Siyasi-hukuki krizin sebeplerinden ilki terörizm kavramsallaştırmasının hukukun içine yerleştirilmesiyle ilgiliyken, ikincisi anti-terör söyleminin Türkiye’deki araçsal kullanımı ile ilgili ve yurttaşlığın ve hakların kaybının yargı eliyle normalleştirilmesi uygulamalarına dayanıyor.

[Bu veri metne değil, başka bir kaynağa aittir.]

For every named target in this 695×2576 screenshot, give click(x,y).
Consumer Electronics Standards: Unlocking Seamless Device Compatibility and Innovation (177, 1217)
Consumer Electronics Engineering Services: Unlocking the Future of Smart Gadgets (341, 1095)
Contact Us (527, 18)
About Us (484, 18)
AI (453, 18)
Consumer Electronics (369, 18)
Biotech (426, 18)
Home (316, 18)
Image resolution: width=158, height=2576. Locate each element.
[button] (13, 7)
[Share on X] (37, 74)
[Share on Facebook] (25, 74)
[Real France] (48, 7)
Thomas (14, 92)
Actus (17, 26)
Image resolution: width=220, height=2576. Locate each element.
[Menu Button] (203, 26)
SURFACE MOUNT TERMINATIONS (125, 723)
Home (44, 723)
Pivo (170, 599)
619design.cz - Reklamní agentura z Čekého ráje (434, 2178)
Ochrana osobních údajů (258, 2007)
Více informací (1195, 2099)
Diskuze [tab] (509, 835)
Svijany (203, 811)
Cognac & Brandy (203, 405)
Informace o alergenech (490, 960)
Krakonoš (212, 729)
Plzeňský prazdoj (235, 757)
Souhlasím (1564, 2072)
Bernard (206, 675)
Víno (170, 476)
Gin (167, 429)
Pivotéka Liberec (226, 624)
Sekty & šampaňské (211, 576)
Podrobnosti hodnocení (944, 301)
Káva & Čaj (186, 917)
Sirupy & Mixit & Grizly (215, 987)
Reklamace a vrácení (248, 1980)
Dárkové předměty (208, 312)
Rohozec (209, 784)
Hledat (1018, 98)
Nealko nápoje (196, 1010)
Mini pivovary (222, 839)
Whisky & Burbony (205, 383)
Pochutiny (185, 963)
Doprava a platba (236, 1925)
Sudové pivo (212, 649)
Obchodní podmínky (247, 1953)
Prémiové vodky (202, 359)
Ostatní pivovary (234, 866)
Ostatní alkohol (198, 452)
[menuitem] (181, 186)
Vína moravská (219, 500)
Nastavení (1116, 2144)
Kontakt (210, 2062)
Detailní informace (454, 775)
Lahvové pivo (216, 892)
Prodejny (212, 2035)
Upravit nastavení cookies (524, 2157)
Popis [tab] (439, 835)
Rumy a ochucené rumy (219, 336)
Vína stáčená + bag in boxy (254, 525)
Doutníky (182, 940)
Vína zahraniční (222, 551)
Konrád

Anti-terör yasaları ve hukuk
Bu sorunun temelinde öncelikle terörizmin bir ceza hukuku kategorisine dönüştürülmesi gerçeği yatar. Terörizmin, tıpkı siyasi suç kavramsallaştırması gibi bir suç vasfı olmaktan çıkartılarak bir suç türüne dönüştürülmesi 20. yy’a ait bir hukuk politikası ürünü ve hak kaybına dönük siyasal ve hukuki etkileri sanıldığından çok daha derin oldu. Esasen 20.yy’da üretilen "soykırım", "nefret suçu" vb. gibi suç türleri, tıpkı terörizm suçu gibi son derece başarısızdı ve ceza hukukunu hiç olmayacak bir politik uzlaşmanın aracına dönüştürmüştü. 20.yy’ın başında yaşayan hukukçular, bu yeni suç önerilerinin ceza hukukuna yönelik etkilerini çok erkenden haber vermişlerdi aslında. Örneğin 1926 Milletlerarası Ceza Hukuku Kongresi'nden başlayarak terörizm meselesinin özel bir suç türüne dönüştürülmesi teklifi yapılmış, fakat hukukçuların büyük çoğunluğu “belirsiz ve kaypak” bir alan açılması ve “politik kullanıma açık olması” tehlikesine işaret ederek karşı koymuşlardı. Benzer bir tartışma Kral Aleksandr suikastı sonrası 1937 Milletler Cemiyeti Cenevre Konvansiyonu'nda tartışılmış, fakat teklif akim kalmıştı. Bu vesileyle İngiliz delegesinin “Birleşik Krallığın kıskançlıkla koruduğu özgürlükleri tahrip etme tehlikesi” taşıdığına dair muhalefet şerhini de hatırlatmış olalım. Uzun bir aradan sonra Münih baskınını takiben Birleşmiş Milletler, 1972’de terörizmin önlenmesine yönelik bir anlaşmayı yürürlüğe soktu. 1969’da Batı Almanya Ceza Usul Yasasında terörizm suçlarıyla ilgili bir değişiklik yaparak “iki farklı hukuk” alanını yaratan ilk ülke olmuştu zaten. 1972’de Birleşik Krallık ise 10 nolu kararnamenin yerine geçici bir anti-terör yasası çıkardı. Fakat vaat edildiği gibi hiç de geçici olmadı. Halen çeşitli değişikliklerde varlığını sürdürüyor. P. Hilyard’ın pek yerinde vurguladığı gibi terörizmin ceza hukukuna yerleştirilmesine dair bu uygulamalar, ülke içinde “terörist” olarak adlandırılan ve “yurttaş”tan farklılaşan bir “topluluk” üretilmesine ve toplum ile topluluk arasındaki sınırların ise sürekli olarak politik bir kararla belirlenmesinin yolunu açıyor. Böylece hükümetlerin kimin düşman kimin dost olduğu kararına bağlı olarak yürütülen bir “düşman ceza hukuku” uygulaması yasallaşmış oluyor, hukuk devleti bütün eşitlik, özgürlük ve adalet iddialarından vazgeçerek sıradan bir baskı aracı olarak yeniden örgütlenmiş oluyordu.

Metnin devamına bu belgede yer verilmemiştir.